Instructions for the task:
Give every entry again, word for word and in full.

Collected data:
+ + + + +
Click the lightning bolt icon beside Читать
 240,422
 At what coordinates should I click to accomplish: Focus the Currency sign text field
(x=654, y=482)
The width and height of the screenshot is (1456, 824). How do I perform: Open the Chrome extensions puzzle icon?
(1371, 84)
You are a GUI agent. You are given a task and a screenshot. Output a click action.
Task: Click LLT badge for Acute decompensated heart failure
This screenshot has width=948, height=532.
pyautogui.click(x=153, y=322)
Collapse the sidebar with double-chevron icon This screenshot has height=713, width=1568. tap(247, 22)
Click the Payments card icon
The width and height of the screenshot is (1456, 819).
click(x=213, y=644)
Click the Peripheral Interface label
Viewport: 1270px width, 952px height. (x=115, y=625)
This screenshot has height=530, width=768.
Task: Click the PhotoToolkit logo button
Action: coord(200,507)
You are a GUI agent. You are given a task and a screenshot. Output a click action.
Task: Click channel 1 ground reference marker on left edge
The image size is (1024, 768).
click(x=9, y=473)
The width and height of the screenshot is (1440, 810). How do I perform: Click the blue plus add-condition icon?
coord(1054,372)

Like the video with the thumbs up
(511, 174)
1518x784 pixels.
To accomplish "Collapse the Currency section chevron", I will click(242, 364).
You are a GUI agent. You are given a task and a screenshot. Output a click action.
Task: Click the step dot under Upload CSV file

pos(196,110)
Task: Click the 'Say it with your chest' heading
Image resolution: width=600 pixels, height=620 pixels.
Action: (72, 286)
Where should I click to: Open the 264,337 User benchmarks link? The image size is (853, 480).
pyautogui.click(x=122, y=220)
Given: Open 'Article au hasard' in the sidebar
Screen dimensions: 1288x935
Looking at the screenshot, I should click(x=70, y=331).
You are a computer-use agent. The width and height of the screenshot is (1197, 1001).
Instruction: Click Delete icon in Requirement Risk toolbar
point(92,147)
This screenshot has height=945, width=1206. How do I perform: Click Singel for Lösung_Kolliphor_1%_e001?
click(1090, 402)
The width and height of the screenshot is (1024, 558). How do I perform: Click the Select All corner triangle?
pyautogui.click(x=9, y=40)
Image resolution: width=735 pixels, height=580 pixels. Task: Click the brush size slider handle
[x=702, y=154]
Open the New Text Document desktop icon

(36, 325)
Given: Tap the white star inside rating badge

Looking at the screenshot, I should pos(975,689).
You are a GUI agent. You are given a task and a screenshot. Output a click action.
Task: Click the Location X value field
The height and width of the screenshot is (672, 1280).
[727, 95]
+ + + + +
Task result:
Click the lightning bolt icon beside Читать
 240,422
 At what coordinates should I click to accomplish: Focus the Currency sign text field
(x=654, y=482)
The width and height of the screenshot is (1456, 824). How do I perform: Open the Chrome extensions puzzle icon?
(1371, 84)
You are a GUI agent. You are given a task and a screenshot. Output a click action.
Task: Click LLT badge for Acute decompensated heart failure
This screenshot has width=948, height=532.
pyautogui.click(x=153, y=322)
Collapse the sidebar with double-chevron icon This screenshot has height=713, width=1568. tap(247, 22)
Click the Payments card icon
The width and height of the screenshot is (1456, 819).
click(x=213, y=644)
Click the Peripheral Interface label
Viewport: 1270px width, 952px height. (x=115, y=625)
This screenshot has height=530, width=768.
Task: Click the PhotoToolkit logo button
Action: coord(200,507)
You are a GUI agent. You are given a task and a screenshot. Output a click action.
Task: Click channel 1 ground reference marker on left edge
The image size is (1024, 768).
click(x=9, y=473)
The width and height of the screenshot is (1440, 810). How do I perform: Click the blue plus add-condition icon?
coord(1054,372)

Like the video with the thumbs up
(511, 174)
1518x784 pixels.
To accomplish "Collapse the Currency section chevron", I will click(242, 364).
You are a GUI agent. You are given a task and a screenshot. Output a click action.
Task: Click the step dot under Upload CSV file

pos(196,110)
Task: Click the 'Say it with your chest' heading
Image resolution: width=600 pixels, height=620 pixels.
Action: (72, 286)
Where should I click to: Open the 264,337 User benchmarks link? The image size is (853, 480).
pyautogui.click(x=122, y=220)
Given: Open 'Article au hasard' in the sidebar
Screen dimensions: 1288x935
Looking at the screenshot, I should click(x=70, y=331).
You are a computer-use agent. The width and height of the screenshot is (1197, 1001).
Instruction: Click Delete icon in Requirement Risk toolbar
point(92,147)
This screenshot has height=945, width=1206. How do I perform: Click Singel for Lösung_Kolliphor_1%_e001?
click(1090, 402)
The width and height of the screenshot is (1024, 558). How do I perform: Click the Select All corner triangle?
pyautogui.click(x=9, y=40)
Image resolution: width=735 pixels, height=580 pixels. Task: Click the brush size slider handle
[x=702, y=154]
Open the New Text Document desktop icon

(36, 325)
Given: Tap the white star inside rating badge

Looking at the screenshot, I should pos(975,689).
You are a GUI agent. You are given a task and a screenshot. Output a click action.
Task: Click the Location X value field
The height and width of the screenshot is (672, 1280).
[727, 95]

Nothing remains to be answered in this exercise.